The Dirty Dozen - April, 2008

Well-travelled beatniks, white soulsters, thrash metal and Scouting For Girls. It could only be this month's singles round-up.

Feature by Nick Mitchell | 01 Apr 2008

Pitched somewhere between O Brother Where Art Thou? and The Pogues, The Ballad of Bess Houdini (3stars, 7 Apr) by Paul Vickers and The Leg is nothing if not intriguing. So we've established that SL Records have an ear for quirky, beatnik troubadours. Thomas Truax is further proof: Stranger On a Train (14 Apr, 3stars) is a skiffle ode to locomotive life that showcases his weird and witty narrative style. On the more conventional side of the singer/songwriter scale is Rory McVicar. No More Do I Care (3stars, 7 Apr) really benefits from repeated listens – a pleasant strum by the Norwich native. White, English, mid-30s, but Jamie Lidell does his best Stevie Wonder on Little Bit of Feel Good (14 Apr, 3stars). A less flattering tagline would be 'the male Joss Stone', but we know better.

Scouting For Girls have a new song out.

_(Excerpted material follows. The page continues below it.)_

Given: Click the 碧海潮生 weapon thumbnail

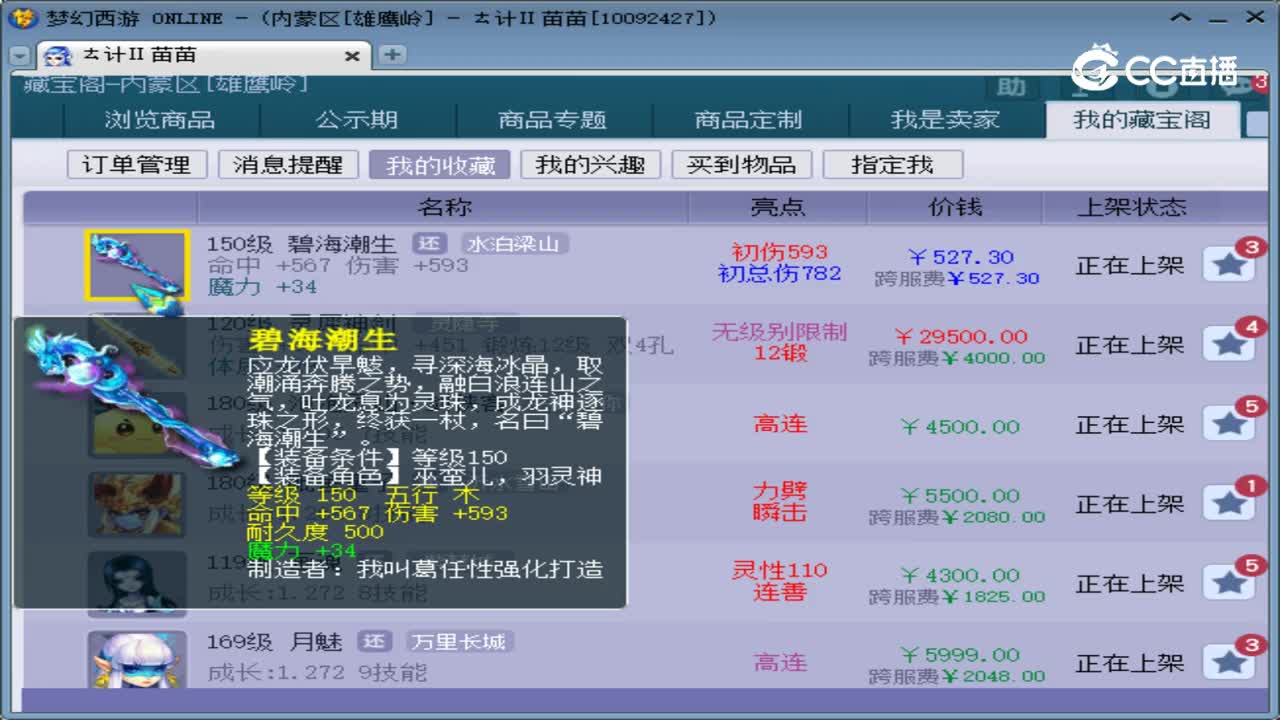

It's called Heartbeats (1star, 7 Apr) and the beat is timed to a human heartbeat sample. Clever? About as clever as these fuckwits will ever get. It's a risky business calling your second single Listen Then Leave (28 Apr, 3stars) but then Midlands metalheads AFD Shift don't seem like a worrisome bunch. Their glitchy thrash is surprisingly listenable, even for this metal-sceptic's ears. The same can't be said for Las Vegans The Higher, whose UK debut single Dare (14 Apr, 1star) sounds like it's been marinated in The Feeling singer's melted hair gel. Less gloopy are Blood Red Shoes, who up their game with Say Something, Say Anything (7 Apr, 3stars). Although the subject matter is a family bereavement, its garage-punk blast is not at all funereal.

In these esoteric days of math-rock and Afrobeat, simplicity, it seems, is not a fashionable concept, but The Envy Corps use just that to good effect in Story Problem (21 Apr, 3stars), a rousing terrace-style chant that's more British Sea Power than Fratellis, thankfully. Make Model sing "we're here with a mission" on The LSB (21 Apr, 3stars), and with their major label backing and ear for bright punk-pop, this Glasgow mob could be on the cusp of ubiquity. A rich seam of indie runs through Canada, and even if you don't like latest exports Tokyo Police Club and their single Tessellate (21 Apr, 4stars) – and it's hard not to – you may at least have learned a new word. This column wasn't complementary about Lightspeed Champion's debut single back in January – 'distinctly ho-hum'. But Galaxy of the Lost (14 Apr, 4stars) is a huge improvement, big enough for single of the month. The lap-guitar tags it as folk-pop, but Dev Hynes' love-torn lyrics are in pointed contrast to the trad sound.